I just bought a Thoroughbred off the track. He is in his 22 ft. long stall and am having shoes removed, wormed, shots, floating... because the vet says he needs it. I am taking his shoes off and just putting shoes on the front for now. I will be purchasing a neck stretcher to ride him this weekend in an enclosed pen probably the walk and maybe trot. He is 17.2 and I am 5'10 so he will feel legs maybe for the first time on his barrel. He is 6 and a gelding. I am reading a lot and want to give him the best. I have started putting him in his own pasture for 1 hour a day and being only 2 days I've had him I am up to two hours putting him out. I am putting him out early in the morning seeing that is when he got most of his attention in his past life. He is very gentle and not spooky. Although when I went to Suffolk Downs to watch the races they had a train (the T) follow them up the track when they were racing and a plane flying overhead. I put him on the lounge line for 5 minutes walking both ways. I think he is really going to get that. By this weekend I was hoping to get a neck stretcher and ride him in the enclosed paddock.

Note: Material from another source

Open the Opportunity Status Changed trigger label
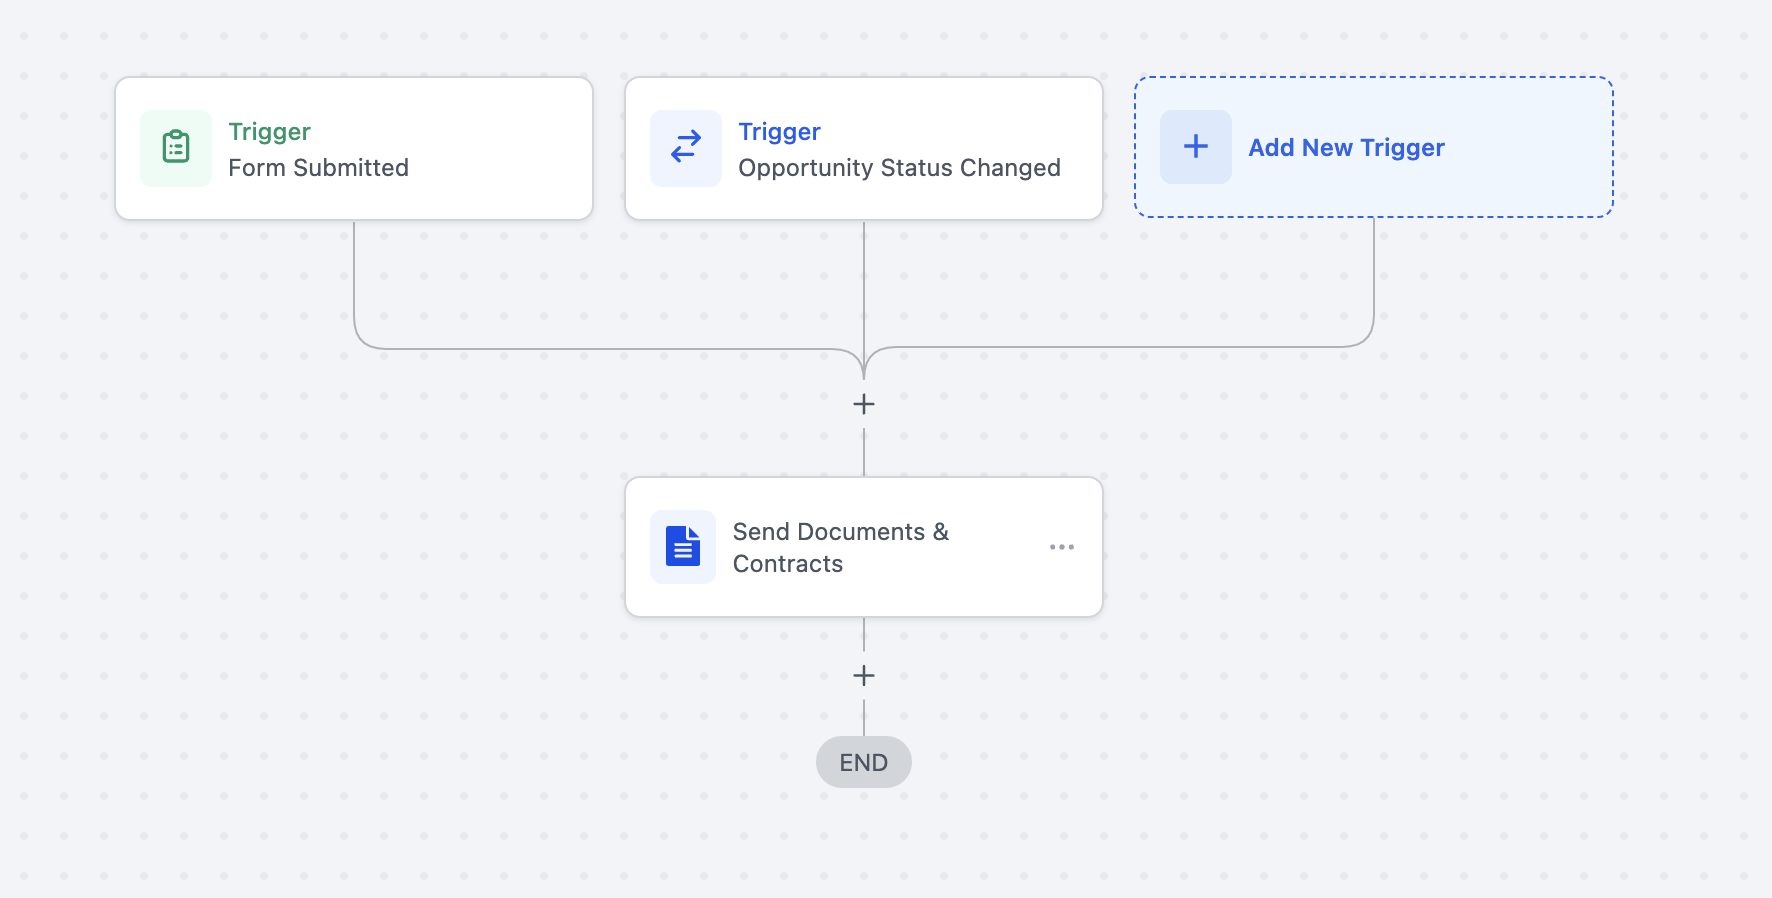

Any advise on this??? Do you recommend a neck stretcher? When he was turned out for the first time on Sunday he was running up and down the fence with my other horse. When he started to gallop-canter he would lift his front end up like he was coming out of the gate. I talked with the trainer that I bought him from and she was shocked but happy. The last time he could run free he froze.

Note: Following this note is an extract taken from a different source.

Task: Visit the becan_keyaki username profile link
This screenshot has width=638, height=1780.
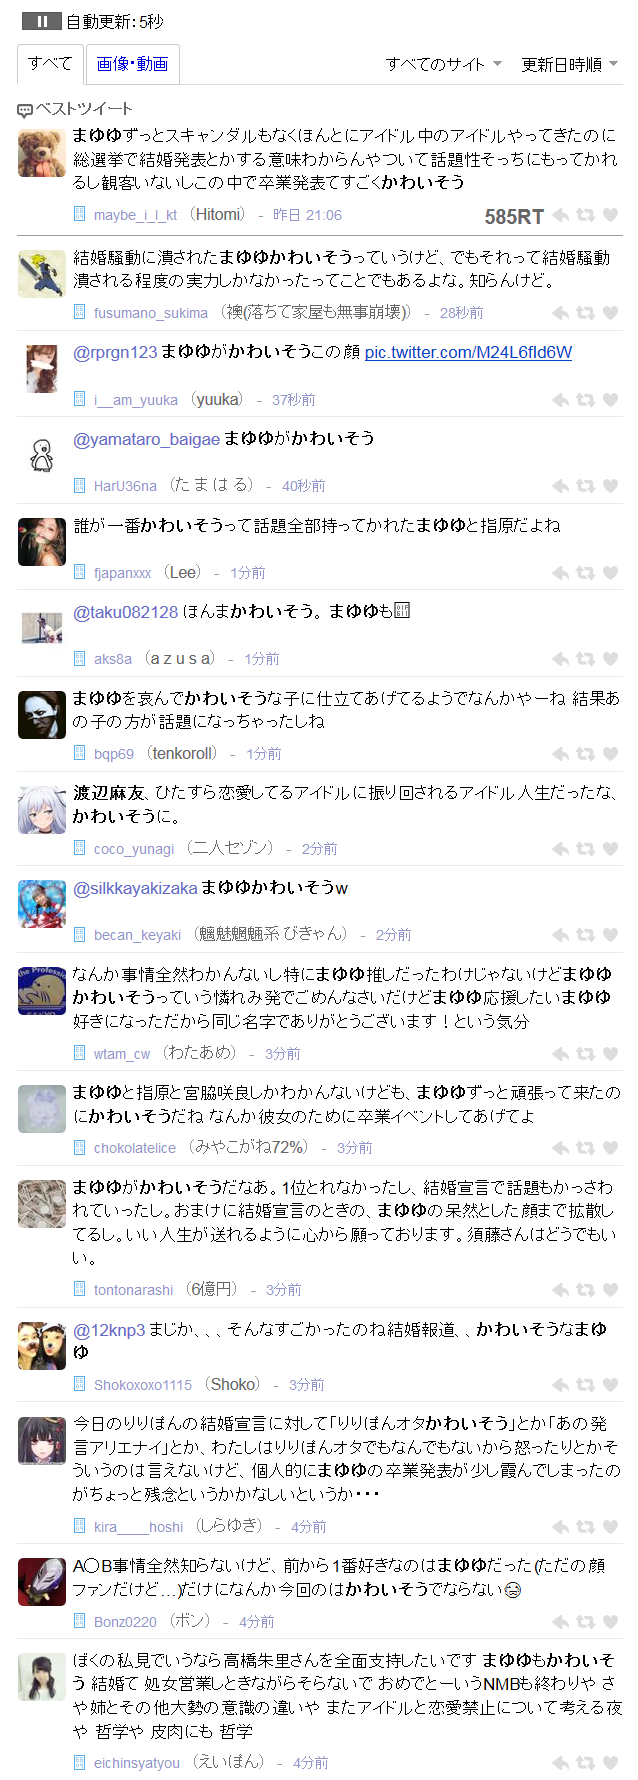Action: 137,935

I have spent my lunch hours for the whole week on this web-site.....I am so glad I found it on goggle!!!


Hi Deb,

Rehabilitating a horse off the track has some unique challenges. As they mostly are trained to run and to run to the left only, that is the habitual behavior you begin to modify first.. Slow way down. Do a lot of playing and gaming with him on the ground before much riding. Get him softened up on the ground first. Get a relationship going on the ground first. Develop a bond and some trust on the ground first. A round pen is helpful, but not essential. Play at liberty if you can (round pen) a lot. Allow the focus to be the horse and not so much you riding the horse for the first few weeks. Then, once a palapable bond is felt, begin to ride in small arenas doing lots of serpentine movement. Slow small circles and figure 8's, very relaxed, try to develop a 'floating' trot. You can begin to ask for easy and light collection with one rein while doing the serpentines and smaller circles. As he is big, go very slowly. Too tight a circle is too hard to him so make certain your figure 8's and circles are just big enough so the horse can do them comfortably. You do not need the aid of a neck stretcher if you will learn to use your hands in such a way as to reward the horse through total release when his head is just how you want it. Tools/aids such as these (bits, crops, whips, spurs, etc.) are only as good or effective as the person using them. They are not the answer within themselves. It is all up to and the responsibility of the handler/rider. Through proper use of legs and seat the use of aids becomes basically unneccessary. Before you get hooked into devices that are a subsititute for better horsemanship and equestrain skills, consider that you may not need them and get more out of developing your seat, leg and hands through more education from gifted teachers and not just riding instructors.

Let me know how it goes. I am happy to offer my point of view and effective suggestions.